§ DIRECTIONS FOR THIS TASK
Every entry must come back exactly as it was given.

[Stored data entries]
________________________________________

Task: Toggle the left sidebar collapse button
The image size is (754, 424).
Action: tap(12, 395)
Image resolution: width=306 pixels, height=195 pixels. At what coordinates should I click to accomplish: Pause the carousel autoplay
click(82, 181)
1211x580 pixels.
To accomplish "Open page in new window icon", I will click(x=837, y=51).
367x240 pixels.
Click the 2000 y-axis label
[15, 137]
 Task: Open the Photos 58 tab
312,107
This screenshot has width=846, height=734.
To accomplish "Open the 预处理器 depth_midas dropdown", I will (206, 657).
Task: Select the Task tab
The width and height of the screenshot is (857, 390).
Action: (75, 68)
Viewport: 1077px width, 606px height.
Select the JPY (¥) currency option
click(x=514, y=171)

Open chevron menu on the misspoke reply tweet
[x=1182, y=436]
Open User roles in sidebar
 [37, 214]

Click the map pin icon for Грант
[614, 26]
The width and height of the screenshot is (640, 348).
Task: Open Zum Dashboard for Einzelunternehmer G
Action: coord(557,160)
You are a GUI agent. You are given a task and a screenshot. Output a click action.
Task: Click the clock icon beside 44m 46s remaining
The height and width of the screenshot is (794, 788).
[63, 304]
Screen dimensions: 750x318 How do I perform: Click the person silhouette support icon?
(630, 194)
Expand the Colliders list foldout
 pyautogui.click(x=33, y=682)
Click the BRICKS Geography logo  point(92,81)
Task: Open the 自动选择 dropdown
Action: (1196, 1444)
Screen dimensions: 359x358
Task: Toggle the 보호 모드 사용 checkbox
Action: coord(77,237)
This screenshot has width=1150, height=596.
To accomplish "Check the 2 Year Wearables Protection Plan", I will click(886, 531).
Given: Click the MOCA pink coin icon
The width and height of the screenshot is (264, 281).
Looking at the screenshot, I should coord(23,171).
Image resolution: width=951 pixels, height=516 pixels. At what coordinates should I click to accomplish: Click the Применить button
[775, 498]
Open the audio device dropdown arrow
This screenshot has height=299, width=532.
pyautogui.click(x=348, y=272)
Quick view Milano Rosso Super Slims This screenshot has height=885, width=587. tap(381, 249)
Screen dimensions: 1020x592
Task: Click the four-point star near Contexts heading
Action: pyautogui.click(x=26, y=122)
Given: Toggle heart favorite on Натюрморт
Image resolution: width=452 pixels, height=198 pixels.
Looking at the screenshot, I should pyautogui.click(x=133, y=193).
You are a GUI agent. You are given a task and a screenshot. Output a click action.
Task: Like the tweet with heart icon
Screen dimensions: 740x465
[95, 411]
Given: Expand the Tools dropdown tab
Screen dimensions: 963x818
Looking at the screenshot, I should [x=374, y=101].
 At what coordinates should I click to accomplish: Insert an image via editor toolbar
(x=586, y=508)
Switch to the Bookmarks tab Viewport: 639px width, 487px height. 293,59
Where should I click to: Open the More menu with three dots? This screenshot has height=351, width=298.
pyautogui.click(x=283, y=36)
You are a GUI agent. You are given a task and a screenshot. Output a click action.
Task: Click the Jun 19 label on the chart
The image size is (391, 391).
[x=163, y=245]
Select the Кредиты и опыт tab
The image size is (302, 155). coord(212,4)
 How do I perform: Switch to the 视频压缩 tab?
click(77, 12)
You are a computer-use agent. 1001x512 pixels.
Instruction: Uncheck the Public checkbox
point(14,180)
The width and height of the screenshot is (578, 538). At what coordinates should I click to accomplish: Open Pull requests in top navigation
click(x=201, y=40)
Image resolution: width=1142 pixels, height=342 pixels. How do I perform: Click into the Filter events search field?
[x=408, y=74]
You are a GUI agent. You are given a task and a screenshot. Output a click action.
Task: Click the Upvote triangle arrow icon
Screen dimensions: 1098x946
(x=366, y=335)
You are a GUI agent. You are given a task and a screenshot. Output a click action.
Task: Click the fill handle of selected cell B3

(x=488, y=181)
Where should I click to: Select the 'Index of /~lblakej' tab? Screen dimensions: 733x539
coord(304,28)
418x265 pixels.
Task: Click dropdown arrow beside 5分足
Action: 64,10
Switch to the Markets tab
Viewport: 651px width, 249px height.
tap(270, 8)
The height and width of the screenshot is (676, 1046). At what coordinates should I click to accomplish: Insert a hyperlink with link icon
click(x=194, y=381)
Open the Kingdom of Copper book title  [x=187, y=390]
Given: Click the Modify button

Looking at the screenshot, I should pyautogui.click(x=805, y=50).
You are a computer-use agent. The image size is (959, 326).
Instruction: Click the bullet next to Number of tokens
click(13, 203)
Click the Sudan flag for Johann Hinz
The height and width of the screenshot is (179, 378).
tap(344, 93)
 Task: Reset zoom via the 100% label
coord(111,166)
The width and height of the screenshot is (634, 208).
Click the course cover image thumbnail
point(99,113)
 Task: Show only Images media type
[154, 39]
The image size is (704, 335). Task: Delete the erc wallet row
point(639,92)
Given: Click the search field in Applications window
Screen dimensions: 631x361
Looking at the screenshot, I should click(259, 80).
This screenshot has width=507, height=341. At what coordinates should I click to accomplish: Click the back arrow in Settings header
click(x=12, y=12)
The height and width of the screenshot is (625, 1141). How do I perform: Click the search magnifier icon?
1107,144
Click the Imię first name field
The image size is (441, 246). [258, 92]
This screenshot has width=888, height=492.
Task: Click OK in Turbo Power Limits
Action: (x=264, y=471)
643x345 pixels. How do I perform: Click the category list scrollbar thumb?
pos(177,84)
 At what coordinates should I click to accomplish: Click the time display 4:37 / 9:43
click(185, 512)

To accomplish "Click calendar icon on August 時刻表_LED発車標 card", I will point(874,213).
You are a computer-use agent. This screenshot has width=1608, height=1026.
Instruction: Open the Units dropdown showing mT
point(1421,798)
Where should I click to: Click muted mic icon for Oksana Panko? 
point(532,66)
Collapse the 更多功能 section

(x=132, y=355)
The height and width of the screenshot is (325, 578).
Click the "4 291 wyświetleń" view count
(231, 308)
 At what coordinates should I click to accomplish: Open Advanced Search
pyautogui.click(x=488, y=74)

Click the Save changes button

________________________________________

§ RESULT FOR THIS TASK
Task: Toggle the left sidebar collapse button
The image size is (754, 424).
Action: tap(12, 395)
Image resolution: width=306 pixels, height=195 pixels. At what coordinates should I click to accomplish: Pause the carousel autoplay
click(82, 181)
1211x580 pixels.
To accomplish "Open page in new window icon", I will click(x=837, y=51).
367x240 pixels.
Click the 2000 y-axis label
[15, 137]
 Task: Open the Photos 58 tab
312,107
This screenshot has width=846, height=734.
To accomplish "Open the 预处理器 depth_midas dropdown", I will (206, 657).
Task: Select the Task tab
The width and height of the screenshot is (857, 390).
Action: (75, 68)
Viewport: 1077px width, 606px height.
Select the JPY (¥) currency option
click(x=514, y=171)

Open chevron menu on the misspoke reply tweet
[x=1182, y=436]
Open User roles in sidebar
 [37, 214]

Click the map pin icon for Грант
[614, 26]
The width and height of the screenshot is (640, 348).
Task: Open Zum Dashboard for Einzelunternehmer G
Action: coord(557,160)
You are a GUI agent. You are given a task and a screenshot. Output a click action.
Task: Click the clock icon beside 44m 46s remaining
The height and width of the screenshot is (794, 788).
[63, 304]
Screen dimensions: 750x318 How do I perform: Click the person silhouette support icon?
(630, 194)
Expand the Colliders list foldout
 pyautogui.click(x=33, y=682)
Click the BRICKS Geography logo  point(92,81)
Task: Open the 自动选择 dropdown
Action: (1196, 1444)
Screen dimensions: 359x358
Task: Toggle the 보호 모드 사용 checkbox
Action: coord(77,237)
This screenshot has width=1150, height=596.
To accomplish "Check the 2 Year Wearables Protection Plan", I will click(886, 531).
Given: Click the MOCA pink coin icon
The width and height of the screenshot is (264, 281).
Looking at the screenshot, I should coord(23,171).
Image resolution: width=951 pixels, height=516 pixels. At what coordinates should I click to accomplish: Click the Применить button
[775, 498]
Open the audio device dropdown arrow
This screenshot has height=299, width=532.
pyautogui.click(x=348, y=272)
Quick view Milano Rosso Super Slims This screenshot has height=885, width=587. tap(381, 249)
Screen dimensions: 1020x592
Task: Click the four-point star near Contexts heading
Action: pyautogui.click(x=26, y=122)
Given: Toggle heart favorite on Натюрморт
Image resolution: width=452 pixels, height=198 pixels.
Looking at the screenshot, I should pyautogui.click(x=133, y=193).
You are a GUI agent. You are given a task and a screenshot. Output a click action.
Task: Like the tweet with heart icon
Screen dimensions: 740x465
[95, 411]
Given: Expand the Tools dropdown tab
Screen dimensions: 963x818
Looking at the screenshot, I should [x=374, y=101].
 At what coordinates should I click to accomplish: Insert an image via editor toolbar
(x=586, y=508)
Switch to the Bookmarks tab Viewport: 639px width, 487px height. 293,59
Where should I click to: Open the More menu with three dots? This screenshot has height=351, width=298.
pyautogui.click(x=283, y=36)
You are a GUI agent. You are given a task and a screenshot. Output a click action.
Task: Click the Jun 19 label on the chart
The image size is (391, 391).
[x=163, y=245]
Select the Кредиты и опыт tab
The image size is (302, 155). coord(212,4)
 How do I perform: Switch to the 视频压缩 tab?
click(77, 12)
You are a computer-use agent. 1001x512 pixels.
Instruction: Uncheck the Public checkbox
point(14,180)
The width and height of the screenshot is (578, 538). At what coordinates should I click to accomplish: Open Pull requests in top navigation
click(x=201, y=40)
Image resolution: width=1142 pixels, height=342 pixels. How do I perform: Click into the Filter events search field?
[x=408, y=74]
You are a GUI agent. You are given a task and a screenshot. Output a click action.
Task: Click the Upvote triangle arrow icon
Screen dimensions: 1098x946
(x=366, y=335)
You are a GUI agent. You are given a task and a screenshot. Output a click action.
Task: Click the fill handle of selected cell B3

(x=488, y=181)
Where should I click to: Select the 'Index of /~lblakej' tab? Screen dimensions: 733x539
coord(304,28)
418x265 pixels.
Task: Click dropdown arrow beside 5分足
Action: 64,10
Switch to the Markets tab
Viewport: 651px width, 249px height.
tap(270, 8)
The height and width of the screenshot is (676, 1046). At what coordinates should I click to accomplish: Insert a hyperlink with link icon
click(x=194, y=381)
Open the Kingdom of Copper book title  [x=187, y=390]
Given: Click the Modify button

Looking at the screenshot, I should pyautogui.click(x=805, y=50).
You are a computer-use agent. The image size is (959, 326).
Instruction: Click the bullet next to Number of tokens
click(13, 203)
Click the Sudan flag for Johann Hinz
The height and width of the screenshot is (179, 378).
tap(344, 93)
 Task: Reset zoom via the 100% label
coord(111,166)
The width and height of the screenshot is (634, 208).
Click the course cover image thumbnail
point(99,113)
 Task: Show only Images media type
[154, 39]
The image size is (704, 335). Task: Delete the erc wallet row
point(639,92)
Given: Click the search field in Applications window
Screen dimensions: 631x361
Looking at the screenshot, I should click(259, 80).
This screenshot has width=507, height=341. At what coordinates should I click to accomplish: Click the back arrow in Settings header
click(x=12, y=12)
The height and width of the screenshot is (625, 1141). How do I perform: Click the search magnifier icon?
1107,144
Click the Imię first name field
The image size is (441, 246). [258, 92]
This screenshot has width=888, height=492.
Task: Click OK in Turbo Power Limits
Action: (x=264, y=471)
643x345 pixels. How do I perform: Click the category list scrollbar thumb?
pos(177,84)
 At what coordinates should I click to accomplish: Click the time display 4:37 / 9:43
click(185, 512)

To accomplish "Click calendar icon on August 時刻表_LED発車標 card", I will point(874,213).
You are a computer-use agent. This screenshot has width=1608, height=1026.
Instruction: Open the Units dropdown showing mT
point(1421,798)
Where should I click to: Click muted mic icon for Oksana Panko? 
point(532,66)
Collapse the 更多功能 section

(x=132, y=355)
The height and width of the screenshot is (325, 578).
Click the "4 291 wyświetleń" view count
(231, 308)
 At what coordinates should I click to accomplish: Open Advanced Search
pyautogui.click(x=488, y=74)

Click the Save changes button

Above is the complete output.